Pipeau, la patte dressée, examinait cette scène avec étonnement.


Alors le vicomte d’Aspremont relevait l’homme, le remettait debout, arrangeait ses vêtements et son masque: l’homme était un mannequin…


Puis, le vicomte recommençait sa promenade, son fouet au dos, les deux chiens sur ses talons, Pipeau courtisant Proserpine.


Et tout à coup, il donnait encore le signal… la hideuse leçon était répétée.


Alors, Orthès d’Aspremont se tourna vers le maréchal qui examinait cette scène effrayante et, avec un calme plus effrayant, il dit:


– Monseigneur, voila mes armes!


* * * * *

Au cabaret des Deux morts qui parlent, vers minuit. Depuis longtemps, Catho avait renvoyé ses ordinaires clients nocturnes. Et même, par une exception unique dans le mémorial de son auberge, elle avait condamné sa porte au moment où le couvre-feu avait sonné.


Mais à partir de onze heures, cette porte s’entrebâilla.


Bientôt, une femme parut, une pauvresse misérablement vêtue. Puis deux vieilles entrèrent, espèces de sorcières à capuches noires. Puis une borgnesse, un emplâtre sur l’œil, qui, en entrant, défit son emplâtre. Puis une hideuse manchote à tête de furie, qui, s’étant assise, délia quelques cordes et retrouva son bras. Puis cinq ou six béquillardes qui se traînaient péniblement et qui jetèrent leurs béquilles dès qu’elles furent dans le cabaret. Vers minuit, l’auberge était bondée, toutes ses salles occupées, toutes ses tables prises: et là grouillait un monde fantastique, une foule défiant pinceaux, crayons et plumes, un étrange fouillis d’êtres bizarres, sordides, loqueteux, visages fanés, visages terribles, rien que des femmes, toute la cour des Miracles femelle, truandes, diseuses de bonne aventure, danseuses de corde, mendiantes, les unes jolies sous les haillons, les autres hideuses, toutes vêtues de pièces et morceaux.
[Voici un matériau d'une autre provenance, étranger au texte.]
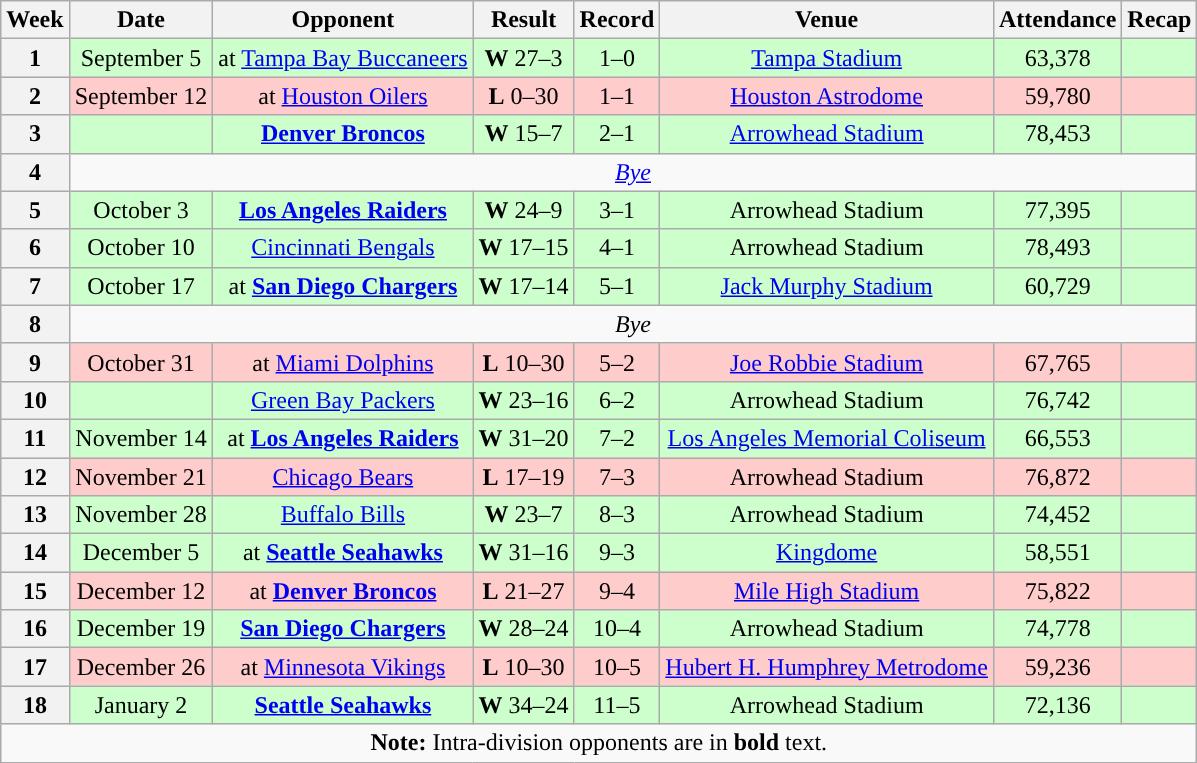
W 23–7 [524, 515]
Venue [827, 20]
Date [141, 20]
Denver Broncos [343, 134]
6 [35, 248]
9–3 [617, 553]
9 [35, 362]
58,551 [1057, 553]
at Los Angeles Raiders [343, 438]
Joe Robbie Stadium [827, 362]
October 10 [141, 248]
at Seattle Seahawks [343, 553]
67,765 [1057, 362]
1–0 [617, 58]
December 5 [141, 553]
December 26 [141, 667]
January 2 [141, 705]
W 31–20 [524, 438]
78,493 [1057, 248]
6–2 [617, 400]
Jack Murphy Stadium [827, 286]
3 [35, 134]
W 17–15 [524, 248]
10–4 [617, 629]
December 12 [141, 591]
October 17 [141, 286]
December 19 [141, 629]
Los Angeles Memorial Coliseum [827, 438]
66,553 [1057, 438]
12 [35, 477]
Seattle Seahawks [343, 705]
7 [35, 286]
76,742 [1057, 400]
4 [35, 172]
W 34–24 [524, 705]
59,236 [1057, 667]
Record [617, 20]
L 0–30 [524, 96]
W 28–24 [524, 629]
Buffalo Bills [343, 515]
72,136 [1057, 705]
Result [524, 20]
18 [35, 705]
Mile High Stadium [827, 591]
75,822 [1057, 591]
W 23–16 [524, 400]
at Minnesota Vikings [343, 667]
November 28 [141, 515]
17 [35, 667]
W 31–16 [524, 553]
September 5 [141, 58]
at Tampa Bay Buccaneers [343, 58]
2–1 [617, 134]
November 21 [141, 477]
11 [35, 438]
2 [35, 96]
74,778 [1057, 629]
Green Bay Packers [343, 400]
W 17–14 [524, 286]
59,780 [1057, 96]
77,395 [1057, 210]
5 [35, 210]
L 17–19 [524, 477]
13 [35, 515]
8 [35, 324]
78,453 [1057, 134]
1–1 [617, 96]
11–5 [617, 705]
W 15–7 [524, 134]
San Diego Chargers [343, 629]
Hubert H. Humphrey Metrodome [827, 667]
7–3 [617, 477]
Houston Astrodome [827, 96]
Tampa Stadium [827, 58]
at Denver Broncos [343, 591]
Los Angeles Raiders [343, 210]
1 [35, 58]
W 24–9 [524, 210]
at Houston Oilers [343, 96]
5–2 [617, 362]
9–4 [617, 591]
October 31 [141, 362]
Opponent [343, 20]
10–5 [617, 667]
14 [35, 553]
Kingdome [827, 553]
L 21–27 [524, 591]
76,872 [1057, 477]
4–1 [617, 248]
7–2 [617, 438]
63,378 [1057, 58]
8–3 [617, 515]
Note: Intra-division opponents are in bold text. [599, 743]
Week [35, 20]
at Miami Dolphins [343, 362]
5–1 [617, 286]
October 3 [141, 210]
W 27–3 [524, 58]
60,729 [1057, 286]
74,452 [1057, 515]
November 14 [141, 438]
3–1 [617, 210]
10 [35, 400]
16 [35, 629]
15 [35, 591]
Attendance [1057, 20]
Recap [1160, 20]
Chicago Bears [343, 477]
September 12 [141, 96]
at San Diego Chargers [343, 286]
Cincinnati Bengals [343, 248]
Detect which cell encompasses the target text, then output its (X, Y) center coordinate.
À toutes, Catho, aidée de deux ou trois femmes, servait à manger, versait à boire: ce qu’il y avait de meilleur dans sa cave y passait; elle causait vivement à quelques-unes, glissant à celle-ci un ducat, à celle-là un écu d’or…


Puis, tout à coup, après que Catho eut dit quelques mots, cette vision s’évanouit; les béquillardes reprirent leurs béquilles, les bossues leur bosse, les borgnes leur emplâtre et, en quelques minutes, l’auberge se vida.
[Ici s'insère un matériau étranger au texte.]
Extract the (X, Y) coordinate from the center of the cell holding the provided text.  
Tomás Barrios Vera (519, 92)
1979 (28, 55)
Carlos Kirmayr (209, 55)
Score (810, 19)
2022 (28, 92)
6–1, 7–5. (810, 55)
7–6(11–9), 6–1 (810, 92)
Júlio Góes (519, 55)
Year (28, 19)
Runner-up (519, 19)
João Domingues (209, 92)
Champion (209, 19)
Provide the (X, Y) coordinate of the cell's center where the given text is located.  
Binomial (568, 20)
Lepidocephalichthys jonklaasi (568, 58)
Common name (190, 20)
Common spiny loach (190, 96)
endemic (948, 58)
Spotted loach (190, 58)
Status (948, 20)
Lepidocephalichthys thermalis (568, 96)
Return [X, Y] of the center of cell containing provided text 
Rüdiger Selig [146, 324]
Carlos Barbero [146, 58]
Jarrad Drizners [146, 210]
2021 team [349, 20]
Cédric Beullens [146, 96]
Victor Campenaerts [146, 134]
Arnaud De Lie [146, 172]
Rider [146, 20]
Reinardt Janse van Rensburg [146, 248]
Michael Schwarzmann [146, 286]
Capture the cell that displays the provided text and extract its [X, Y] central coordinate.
Tout ce monde inouï, exorbitant, s’était enfoncé dans l’ombre sereine de la nuit d’été.


Catho, alors, alla à une armoire et en tira trois sacs d’écus d’argent et d’or.


– La fin! murmura-t-elle avec une grimace.


Et elle attendit, prêtant l’oreille.


Vers une heure, le cabaret qui s’était vidé commença à se remplir de nouveau: cette fois encore, il ne vint que des femmes. Et leur misère, à celles-ci, était plus décente et s’attifait d’oripeaux. Il y en avait de très jolies. Il y en avait des laides. La plupart étaient jeunes. Presque toutes portaient la robe lâche et la ceinture; beaucoup de ces ceintures étaient brodées d’or…


Et c’étaient les ribaudes, toutes celles qui faisaient métier de leur corps, et que Catho, l’une après l’autre, avait depuis trois jours décidées. Elles riaient, chantaient, les unes d’une voix douce et dolente, les autres d’une voix enrouée; toutes buvaient, buvaient! et leurs regards brillaient, et elles s’exaltaient!…


Catho recommença la distribution des écus. Ses trois sacs se vidèrent.


Alors les ribaudes, par petits groupes, s’en allèrent dans la nuit silencieuse, et l’auberge demeura vide.


Catho prit une lanterne et descendit à sa cave: elle vit qu’il ne lui restait plus une bouteille de vin, plus un flacon de liqueur! Elle remonta dans le cabaret, pénétra dans l’office et vit qu’il ne lui restait plus un jambon, plus un morceau de pain, plus une volaille, plus un pâté!… Elle monta à sa chambre, ouvrit ses armoires et vit que depuis deux jours, elle avait vendu ce qu’elle possédait pour en faire de l’argent… Elle ouvrit l’armoire où elle avait placé son argent, vit qu’il ne lui restait plus un sou…


– Bah! dit-elle simplement.


Alors, elle prit une forte dague qu’elle plaça à sa ceinture, sortit, ferma la porte du cabaret dévasté, plaça les clefs sous la porte et s’éloigna à son tour.


Et comme elle marchait sans hâte, vers un but mystérieux, elle remarqua qu’un étrange silence pesait sur Paris par cette claire et sereine nuit d’été.